Ses conclusions viennent contredire le discours officiel de Vladimir Poutine qui présente son armée comme étant engagée dans un combat juste pour sauver de «terroristes» le pouvoir légitime du président Bachar al-Assad.
L'intervention russe a changé le cours de la guerre, au prix de nombreuses victimes civiles, estime le rapport rédigé par la principale ONG russe Mémorial et plusieurs autres organisations.
Le texte de 200 pages cite plus de 150 témoins des évènements en Syrie.
«L'écrasante majorité de nos interlocuteurs ne voient pas la Russie comme un sauveur, mais comme une force étrangère destructrice dont l'intervention militaire et politique a contribué à renforcer le criminel de guerre à la tête de leur pays», ont déclaré ces ONG.
«Certaines des personnes interrogées ont révélé qu'elles-mêmes ou leurs proches avaient été victimes des bombardements russes», ajoute le texte. Le rapport exhorte Moscou à mener des enquêtes indépendantes sur les bombardements de son armée en Syrie et à verser des indemnités aux victimes.
«Amers et honteux»
Le rapport a aussi fait état de violations commises par la coalition internationale menée par les Etats-Unis, mais assure que la plupart des témoignages recueillis concernent «des abus subis des mains des forces gouvernementales syriennes et leurs alliés, et des groupes armés d'opposition, y compris terroristes».
Oleg Orlov, membre de Memorial, a comparé lors d'une conférence de presse les bombardements russes sur les civils aux tactiques de l'armée en Tchétchénie, où Moscou a mené deux guerres dans les années 1990 et 2000.
Les auteurs n'ont pas pu entrer en Syrie mais ont interrogé des Syriens ayant fui la guerre au Liban, en Jordanie, en Turquie, en Allemagne ou en Russie.
Préparé pendant deux ans, le document accuse Moscou d'abus, en ayant bombardé sans discernement des civils ou soutenu un régime accusé de nombreuses atrocités, comme l'usage d'armes chimiques ou l'arme de la faim contre des villes assiégées.
«Six mois après le début des bombardements russes, il y avait plus de victimes qu'en deux ans de bombardements syriens», déclare une habitante du bastion rebelle de Waer, à Homs (centre), assiégé de 2013 à 2016. Elle affirme n'avoir pesé à un moment plus que 33 kilos.
Si la Russie a plusieurs fois démenti l'emploi par les autorités syriennes d'armes chimiques contre des civils, utilisant son droit de veto au Conseil de sécurité des Nations unies pour protéger Damas, les auteurs du rapport disent cependant avoir parlé avec des victimes d'attaque au gaz.

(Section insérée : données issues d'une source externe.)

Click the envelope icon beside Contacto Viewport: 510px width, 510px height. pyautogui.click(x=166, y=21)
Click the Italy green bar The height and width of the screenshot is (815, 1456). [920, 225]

«J'ai vu 30 enfants étendus morts avec d'autres personnes qui continuaient à verser de l'eau sur eux», a raconté un chirurgien de la Ghouta orientale: «Je n'oublierai jamais cette scène».
Les auteurs disent vouloir que le plus grand nombre possible de Russes lisent leur enquête et «comprennent leurs responsabilités dans ce qui se passe en leur nom en Syrie».
«Nous nous sentions à la fois amers et honteux de la façon dont les Syriens que nous avons interviewés considèrent les Russes», affirment-ils.